This is an example of a data analysis in Ruby using daru
to organize and manipulate data, mixed_models
to fit a statistical model, and gnuplotrb
for visualization.
We will analyze these data1 from the UCI machine learning repository2, which originate from blog posts from various sources in 2010-2012.
Here, we use the data to investigate the following question:
If a blog post has received a comment in the first 24 hours after publication, how many more comments will it receive before 24 hours after its publication have passed?

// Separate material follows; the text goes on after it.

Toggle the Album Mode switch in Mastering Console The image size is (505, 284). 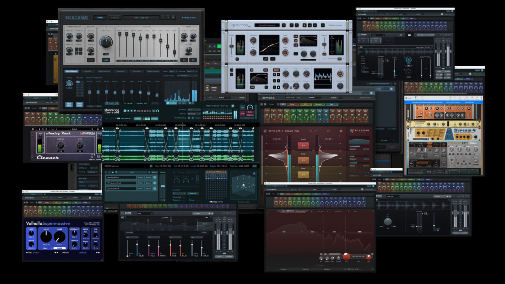coord(118,118)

After doing the entire data cleaning and preprocessing with daru
, we use mixed_models
to fit a linear mixed model. The fitted model can be used to make predictions for future observations, and make inferences about the relationships between different variables in the data.
[1] For more information on the data set we refer to: Buza, K. (2014). Feedback Prediction for Blogs. In Data Analysis, Machine Learning and Knowledge Discovery (pp. 145-152). Springer International Publishing.

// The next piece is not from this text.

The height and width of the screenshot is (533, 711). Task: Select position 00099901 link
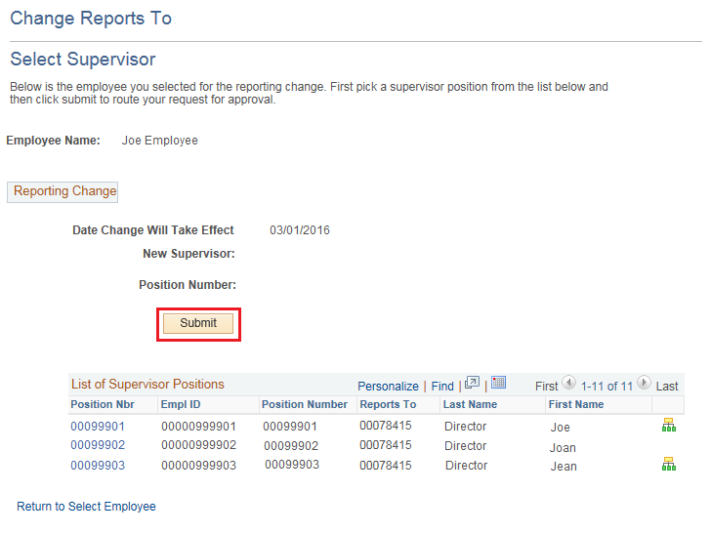98,427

[2] Lichman, M. (2013). UCI Machine Learning Repository http://archive.ics.uci.edu/ml. Irvine, CA: University of California, School of Information and Computer Science.
Since daru
requires CSV files to have a header line, we add a header to the data file and save the new data frame.
In [1]:
without_header = '../examples/data/blogData_train.csv'
with_header = '../examples/data/blogData_train_with_header.csv'
colnames = (1..281).to_a.map { |x| "v#{x}" }
header = colnames.join(',')
File.open(with_header, 'w') do |fo|
fo.puts header
File.foreach(without_header) do |li|
fo.puts li
end
end
Now we can load the data with daru
.
In [2]:
require 'daru'
df = Daru::DataFrame.from_csv '../examples/data/blogData_train_with_header.csv'
puts "Number of rows: #{df.nrows}"
puts "Number of columns: #{df.ncols}"
We don't want to keep most of the variables for further analysis, as the great majority of the columns represent bag-of-words features and summary statistics for other attributes. So, we select the data columns which we want to keep, and assign them meaningful names.
In [3]:
# select a subset of columns of the data frame
keep = ['v16', 'v41', 'v54', 'v62', 'v270', 'v271', 'v272',
'v273', 'v274', 'v275', 'v276', 'v277', 'v280']
blog_data = df[*keep]
df = nil
# assign meaningful names for the selected columns
meaningful_names = [:host_comments_avg, :host_trackbacks_avg,
:comments, :length, :mo, :tu, :we, :th,
:fr, :sa, :su, :parents, :parents_comments]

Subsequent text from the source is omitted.